The months and years ahead will surely see a flood of books proposing micro- and macro-economic fixes to the financial crises of the day. Inquiries into the Nature of Slow Money brings a different vision a meta-economic vision, looking above the top tine and below the bottom line, a new way of seeing what is going on in the soil of the economy.
The soil of the economy? Bringing money back down to earth?
This is the path towards a financial system that serves people and place as much at it serves industry sectors and markets. To discover this path, and to begin to walk down it, is the mission of Slow Money.
This mission emerges from decades of work as a venture capitalist, foundation treasurer, and entrepreneur by Woody Tasch, whose explorations shed new light on a truer, more beautiful, more prudent kind of fiduciary responsibility, a fiduciary responsibility that is not stuck in the industrial concepts of the nineteenth and twentieth centuries, but which reflects the new economic, social and environmental realities of the 21st century.
These explorations take us from the jokes of his father to the insights of his son, from the Board rooms of foundations and start-up companies to the farm fields of Vermont, from gopher holes in New Mexico to the possibilities of an alternative stock exchange, from Carlo Petrini to Muhammad Yunus, from Thoreau to Soros.
Inquiries into the Nature of Slow Money investigates an essential new strategy for investing in local food systems, and introduces a group of fiduciary activists who are exploring what should come after industrial finance and industrial agriculture. Theirs is a vision for investing that puts soil fertility into return-on-investment calculations.
- Could there ever be an alternative stock exchange dedicated to slow, small, and local?
- Could a million American families get their food from CSAs?
- What if you had to invest 50 percent of your assets within 50 miles of where you live?
Such questions at the heart of Slow Money are the first step on our path to a new economy and a new culture.

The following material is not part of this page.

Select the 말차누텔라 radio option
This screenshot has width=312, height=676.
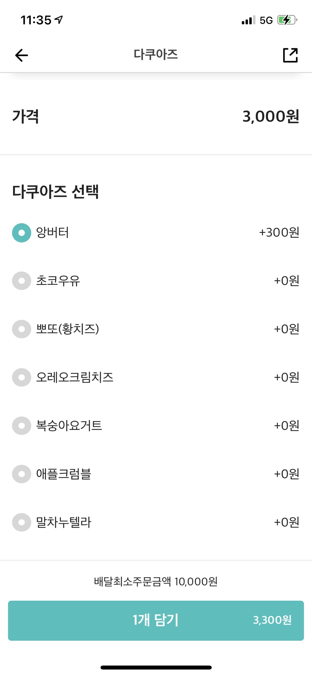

Inquiries into the Nature of Slow Money is a call to action for designing capital markets built around not extraction and consumption but preservation and restoration.
Is it a movement or is it an investment strategy? Yes.
Review
"Every once in a while, an idea comes around that you immediately know is not only a good one, but in fact is an absolutely necessary one. Slow Money is such an idea. Money is a powerful thing and whatever we collectively put our money into goes a long way toward creating the world that we live in. So far, those choices have led to many things, including a broken world food system, where nobody knows where their food comes from or what it takes to grow it. To become so divorced from something as essential as our food has had many disastrous consequences. I have great hope that sustainable, locally based food systems will help us all in more ways than we imagine. Slow Money can play a huge role in doing this and Woody's book is an inspiration to all of us working in sustainable agriculture. I can't wait to live in a world supported by Slow Money." Tom Stearns, President, High Mowing Organic Seeds
About the Author
Woody Tasch is chairman of Investors' Circle, a nonprofit network of angel investors, venture capitalists, foundations, and family offices that, since 1992, has facilitated the flow of $130 million to 200 early-stage companies and venture funds dedicated to sustainability. He is president of the newly formed NGO, Slow Money. Woody was formerly treasurer of the Jessie Smith Noyes Foundation. He is an experienced venture capital investor and entrepreneur and has served on numerous for-profit and nonprofit boards. He was founding chairman of the Community Development Venture Capital Alliance, which supports venture investing in economically disadvantaged regions. He lives in northern New Mexico.